ABSTRACT
Literature suggests that state–market relations in Asian transnational education appear as a hybrid of economic socialism and economic liberalism as well as of supra-territoriality and sovereignty. Such a notion of hybrid focuses on how Asian states manage the struggles over the meaning and value of higher education, thereby addressing various ways in which states participate in neoliberal globalisation. This paper argues that Asian states’ higher education policy choices are restricted by local politics and the resulting policy agendas. This argument explains the paradoxical situation that Malaysia continuously encounters when developing its regulatory regime to govern transnational education. The argument also illuminates the recalibrations that appeared in the transnational education policies of Singapore and Hong Kong.

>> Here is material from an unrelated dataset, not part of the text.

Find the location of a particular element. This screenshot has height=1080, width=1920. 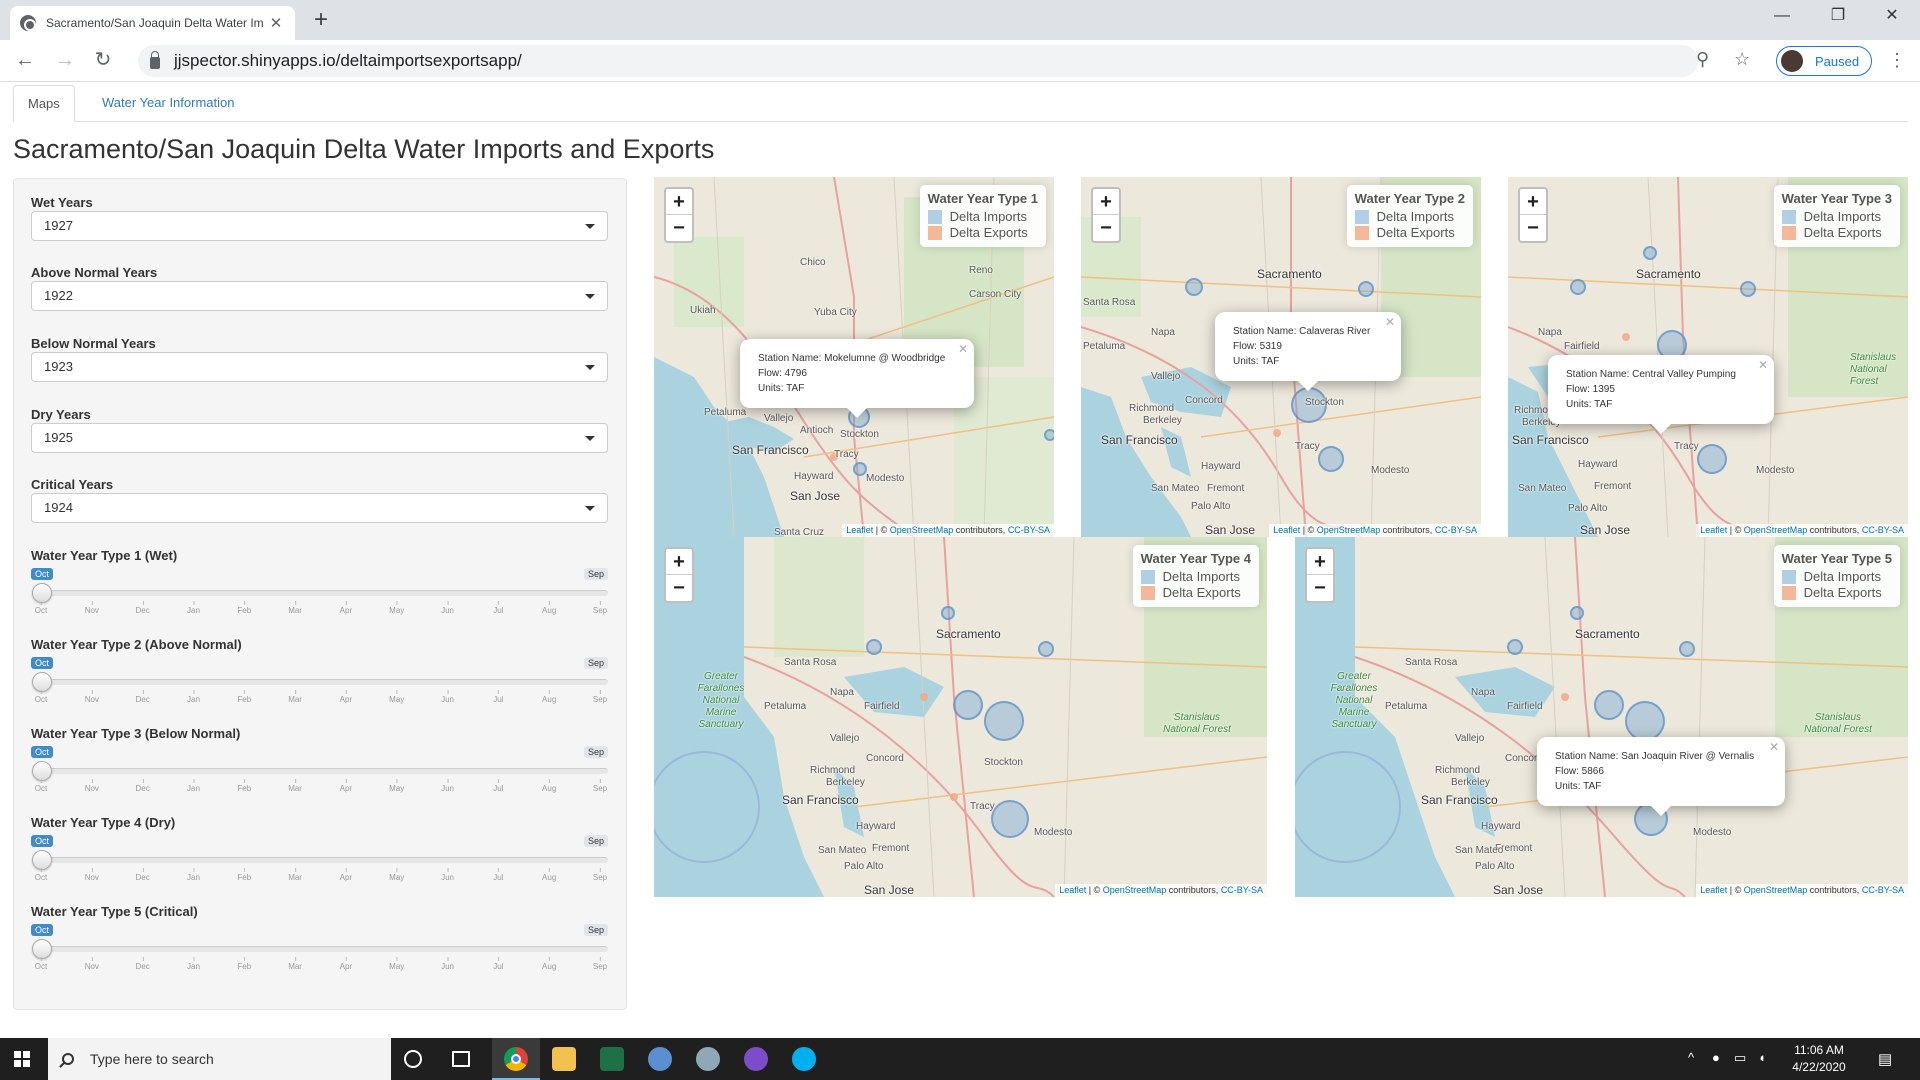

more-menu-icon: ⋮ is located at coordinates (1897, 60).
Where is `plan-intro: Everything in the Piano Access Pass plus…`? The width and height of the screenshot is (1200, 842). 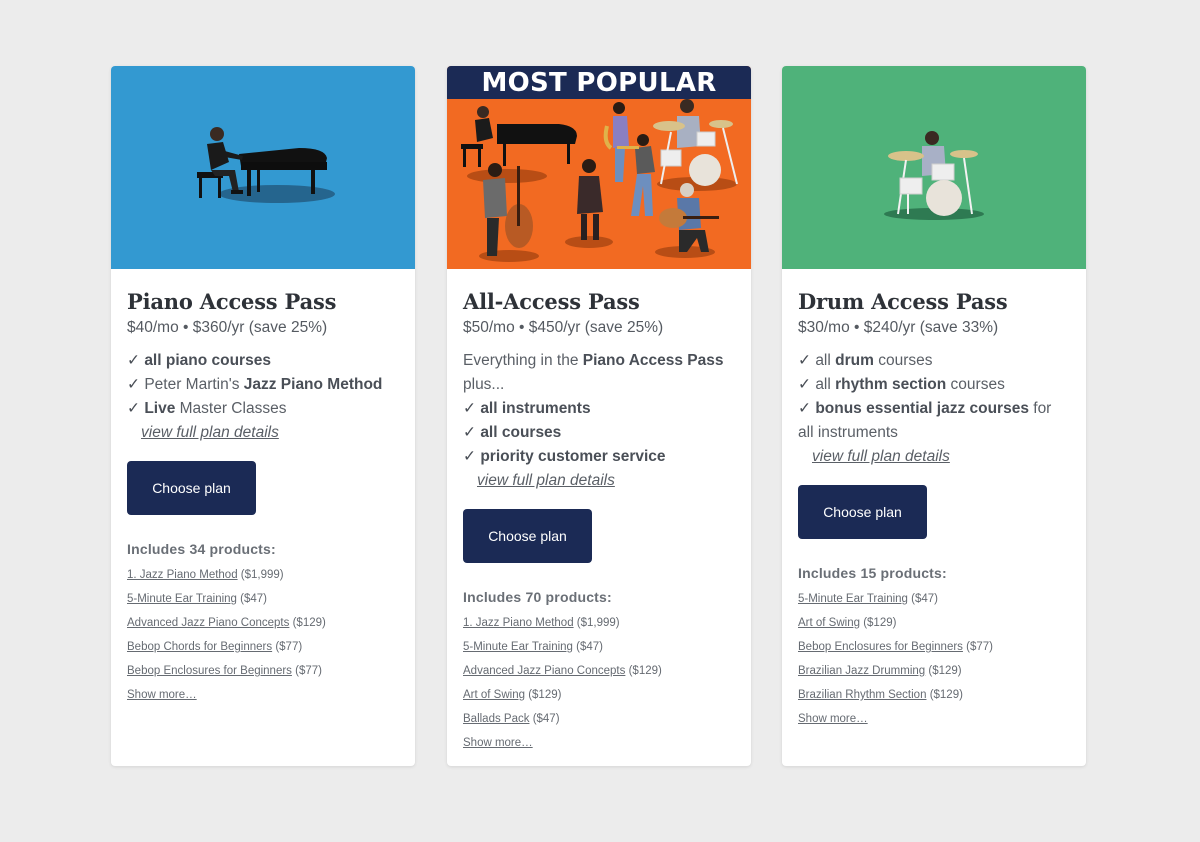
plan-intro: Everything in the Piano Access Pass plus… is located at coordinates (594, 372).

The paradox and recalibrations reveal how a political perspective on transnational education is important to understand Asian states’ responses to globalisation in higher education regardless of the nature of their regulatory regimes.
Disclosure statement
No potential conflict of interest was reported by the author(s).
Notes
1 Bumiputera, which literally means ‘sons of the soil’, includes Malay and other indigenous groups.
2 This section is adapted from Lo (Citation2018).
3 Students in Malaysian universities have been allowed to participate in politics outside the campus since amendment made to the Universities and University Colleges Act in 2012 and Private Higher Education Institutions Act in 2014. The restriction of partisan politics in campus has also been lifted in through further amendments to the above two laws in 2018.